12. Cumhurbaşkanı sayın Erdoğan’ın, Anayasa değişikliği referandumda onaylanırsa, atama ile getireceği Cumhurbaşkanı Yardımcılarının yemin etmiş olmayacağı için tarafsızlık ilkesine sadık olmak zorunda da olmayacaklarını dile getirerek Bayramiç köylülerine hitap ediyordu CHP’ li vekil Bülent Öz.
Ve diyordu ki, “Seçilecek Cumhurbaşkanı rahatsızlansa ya da yurt dışı ziyaretine çıksa; yerine vekalet edeceği Başkan yardımcısı tek kararname ile ülke yönetimine el koyabilir. Buna örnek de Katar’dır”
Katar deyip bırakmıyor ve açıyordu demek istediklerini. “1995 yılında Katar’da Kralın yardımcısı olan oğlu, babasının Avrupa ziyareti için kendisine havaalanına kadar eşlik edip, elini öperek uğurluyor.
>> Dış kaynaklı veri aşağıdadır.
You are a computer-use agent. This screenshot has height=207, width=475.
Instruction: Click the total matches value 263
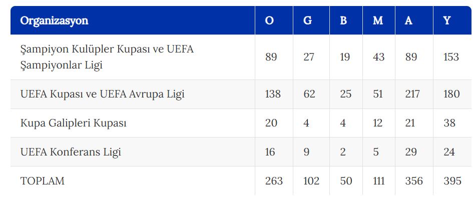click(274, 181)
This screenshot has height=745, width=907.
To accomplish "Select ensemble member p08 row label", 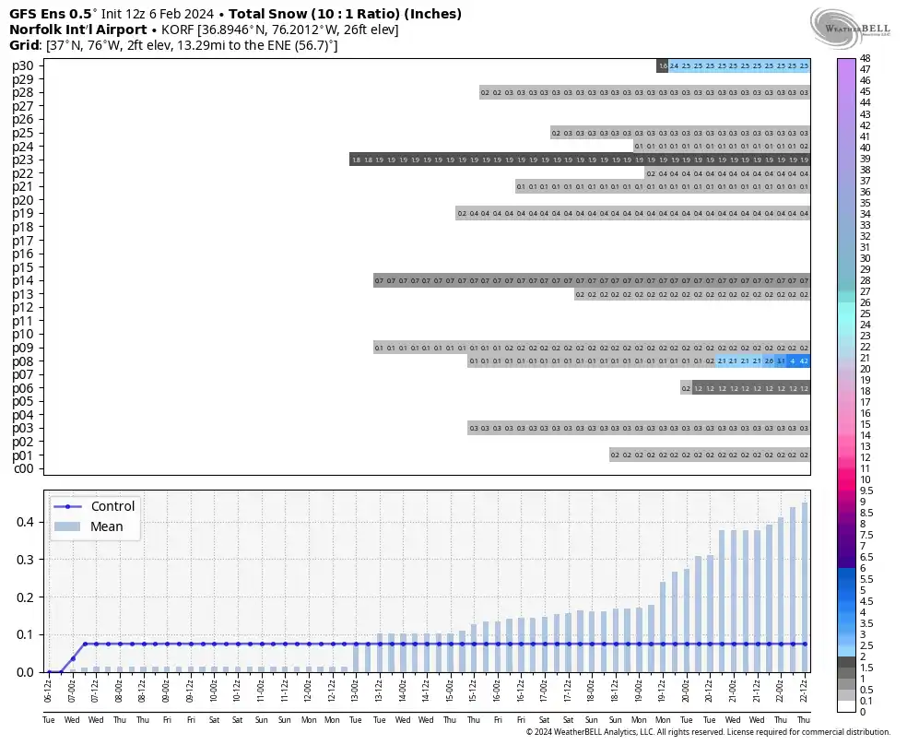I will point(23,361).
Sarayda bir davet vereceğini ilan edip bütün yönetici ve ileri gelenleri saraya topluyor. Saraya gelen davetlilerin hiçbiri olacağını bilmiyordu. Canlı yayın yapılacağını söylediği için devlet televizyonunu da saraya çağırıyor ve Canlı yayında yönetime el koyduğunu ilan ediyor” diyerek.
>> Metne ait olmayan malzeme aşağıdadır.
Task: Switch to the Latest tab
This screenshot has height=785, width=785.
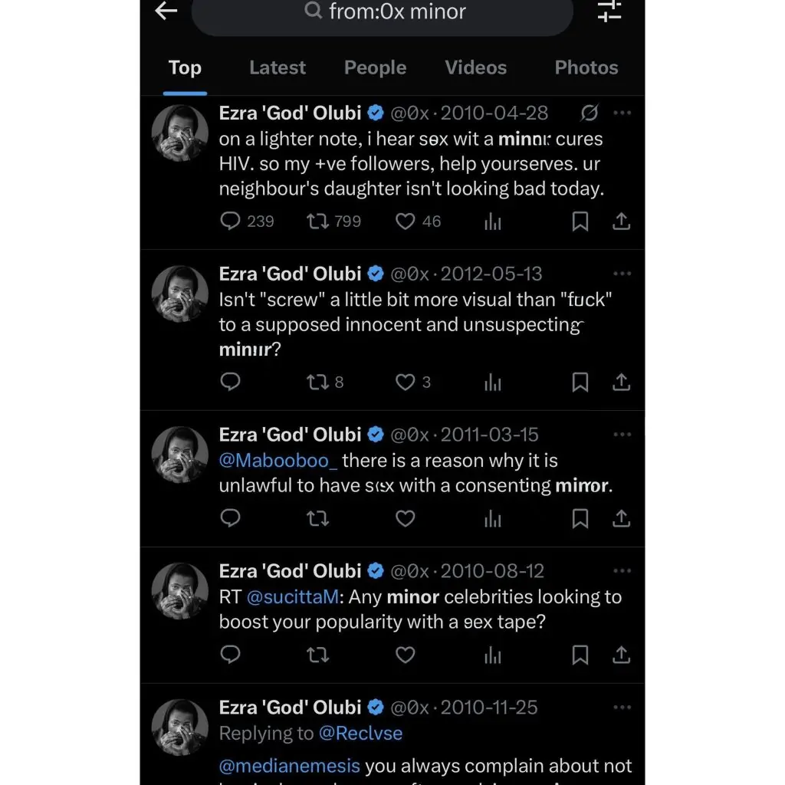Action: click(x=278, y=67)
CHP’li Öz’ün Anlattığı bu örnek, Katar’ ın canlı yayında yönetimine el konulan ülke olarak tarihe geçmesiydi hatırlayacak olursak.
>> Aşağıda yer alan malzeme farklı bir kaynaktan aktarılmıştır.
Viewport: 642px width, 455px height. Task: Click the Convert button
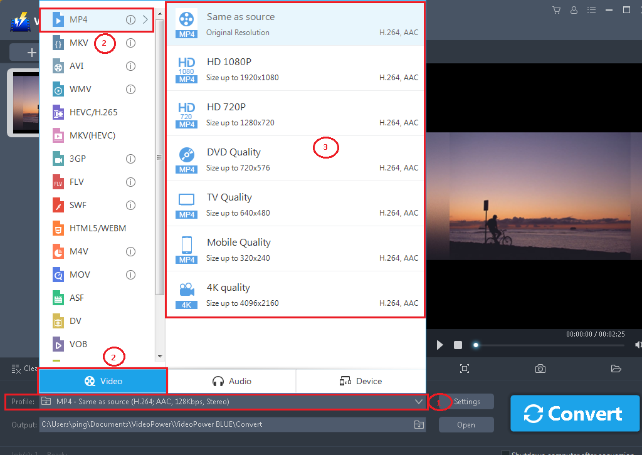574,414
Bi kara tablo çizip, köylüye seslenirken Milletvekili sayın Öz, ardından da; “Bu Türkiye de yaşanmaz demeyin. Bu madde aynı süreci yaşatacak bir maddedir. Çünkü madde açık bir şekilde yardımcıları bu yetkilere sahip kılıyor” şeklindeki kesin olacak anlatımını akla getiren sözleri ile her ne kadar Müneccim gibi davranmış olsa da, bu noktada ben deniz de şöyle diyorum,
“gelecek için, bu kadar kararlı konuşulmaz… Nereden biliyorsunuz? ”
Kara bir tablo ardından biraz da yüzleri güldüren ve de bu nu yaparken uygulamalı davranan Milletvekili Öz’ ün, Fen dersi veren ve deneye hazırlanan öğretmen edasıyla, bir elde sürahi, bir elde bardak köy kahvehanesinde bulunanca,  ilk akla gelen;
 ‘Ya kendi içecek, ya da ikram edecek’ oluyordu. Yani ben öyle düşünmüştüm.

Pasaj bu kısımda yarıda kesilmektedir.